Information kiosks--those touch-screen machines that dispense everything from wedding-gift registrations to license-plate stickers --epitomize how technology is simplifying daily life.

But simple does not always mean accessible. Industrial and Systems Engineering Professor Gregg C. Vanderheiden is working to adapt this booming technology so it can be used by everyone, including the millions of people who have disabilities. Vanderheiden is director of the Trace Research and Development Center. The center's software and hardware package, called "E-Z Access," debuted in November in a job information kiosk at the Mall of America in Minneapolis. The kiosk, developed by the Minnesota firm Intuitive Solutions, provides an electronic version of help-wanted ads in the St. Paul Pioneer-Press.
Touch screen kiosk

Professor Gregg Vanderheiden with the E-Z Access kiosk. (46K JPG)

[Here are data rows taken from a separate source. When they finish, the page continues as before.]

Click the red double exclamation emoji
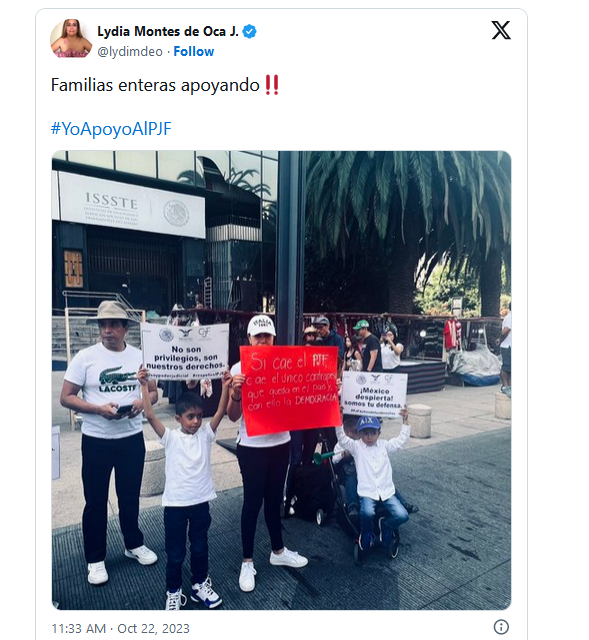This screenshot has width=589, height=640. click(x=272, y=85)
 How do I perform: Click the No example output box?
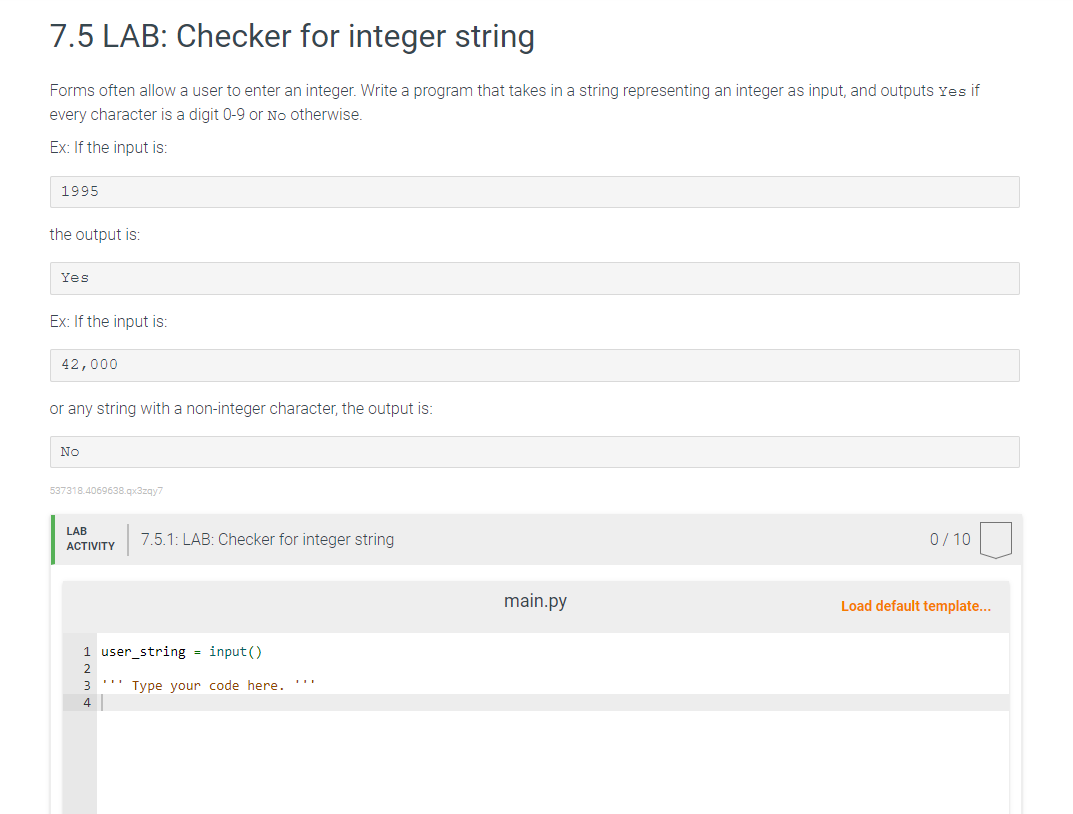pyautogui.click(x=535, y=451)
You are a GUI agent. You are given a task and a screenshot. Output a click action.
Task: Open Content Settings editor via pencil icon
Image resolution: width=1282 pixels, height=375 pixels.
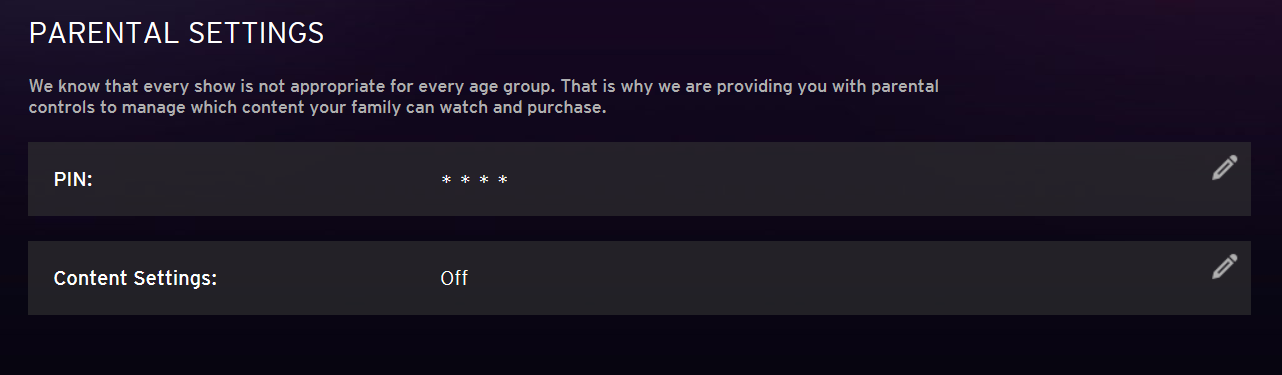[x=1224, y=267]
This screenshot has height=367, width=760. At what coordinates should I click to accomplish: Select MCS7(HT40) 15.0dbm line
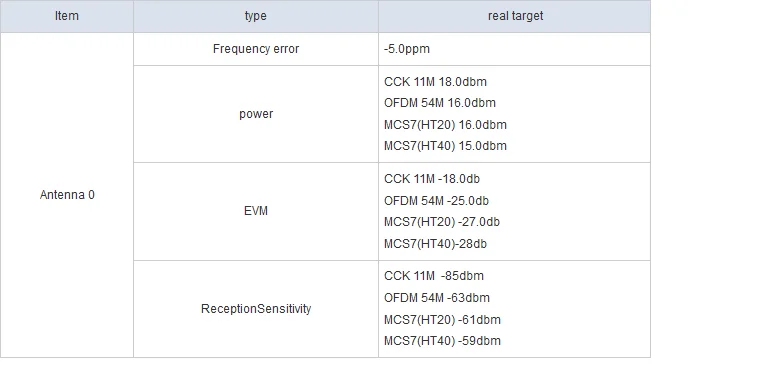tap(445, 146)
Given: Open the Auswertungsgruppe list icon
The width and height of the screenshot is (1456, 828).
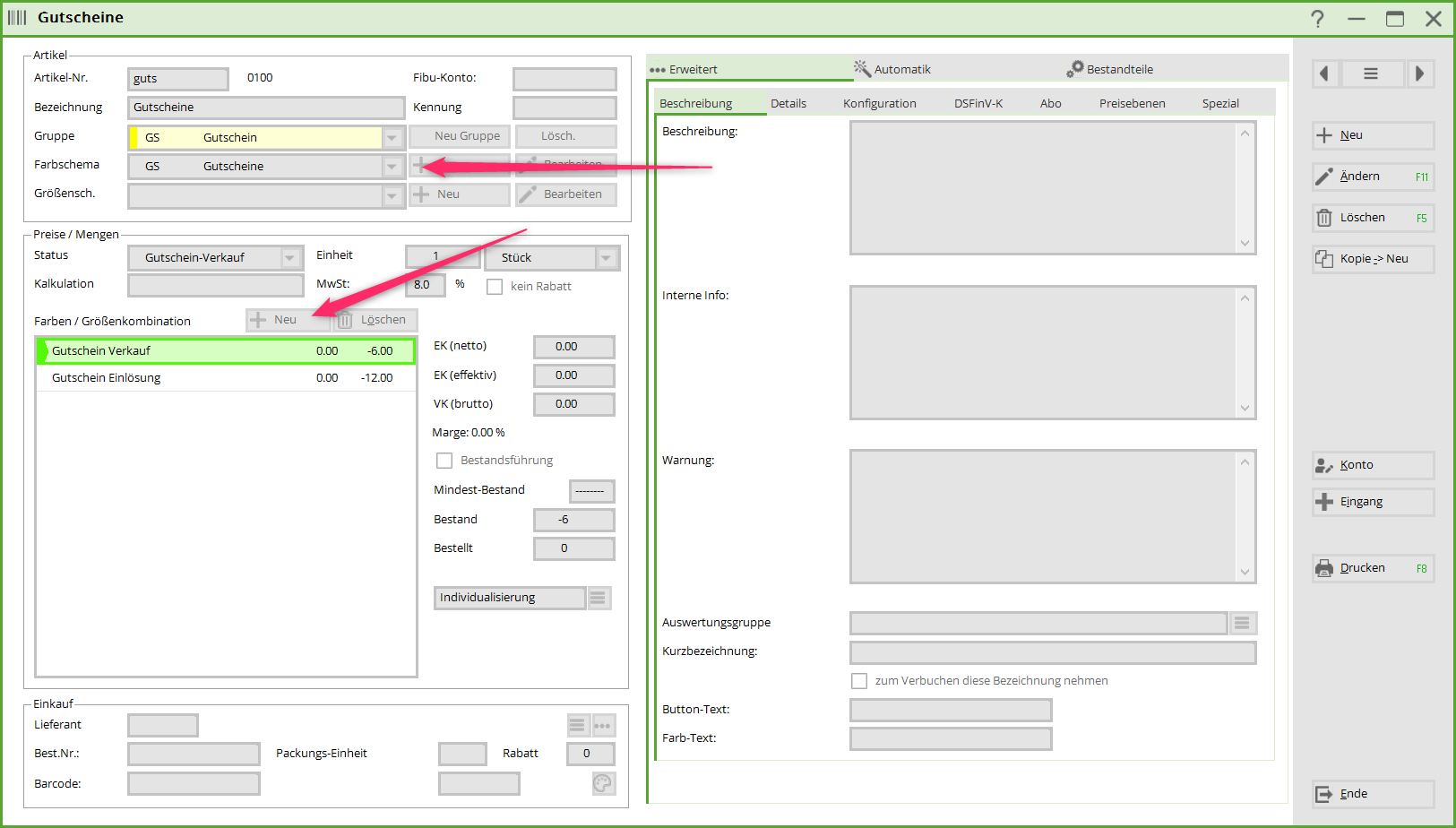Looking at the screenshot, I should click(1242, 623).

Vanderheiden's team developed the new tools together with Intuitive Solutions. The mall kiosk is the first in the nation with this kind of cross-disability assistive technology.

"Before this combination of techniques, we had no idea how to make touch-screen kiosks accessible to people with visual, hearing, physical or reading disabilities," says Vanderheiden, "but with emerging voice technologies and other techniques, it is possible to provide complete access without the need for any other assistive technology." Vanderheiden says an estimated 10 to 15 percent of the U.S. population has some form or combination of disabilities, from mild to severe, that might interfere with their use of these machines.

Features include a technique called "Talking Fingertip" which provides an audio description of visuals as the person touches the screen. Several variations--including on-screen keyboards--allow people who have difficulty reading, have low vision or are blind to use the screens. People who are hard of hearing or deaf can call up captions for any information presented by sound.

Incorporating these features into kiosks can be done by modifying its basic software; the hardware is already a part of most kiosks. Only a small, green diamond-shaped switch needs to be added, Vanderheiden says. Since these techniques need to be built into the machines, he says, industry partnerships are an important first step in making the technology more widely available.

Trace, now in its 25th year, has made great strides in getting disability-access features incorporated into major brands of personal computers and software, including Mac OS, UNIX and Windows 95. Its new efforts focus on "next-generation" technology, such as information kiosks and ATM machines, that have widespread use in education, employment and daily life.

Vanderheiden says more than 300,000 information kiosks exist across the country, many offering creative and time-saving services. Airports are using information kiosks for travel and tourism advice, and many government agencies are using kiosks to dispense routine information. And in Nevada, there are even kiosks that will prepare people's divorce papers.

Bob Bro, president of Intuitive Solutions, said kiosk manufacturers and government agencies are eager to improve kiosk accessibility of these machines, and the Trace technology will help the widest possible range of people. "Information kiosks really reach beyond what the Internet provides because they don't assume a high degree of technical literacy in the user," Bro says. "They are simple enough to be used by the biggest possible group of people. This technology broadens that market."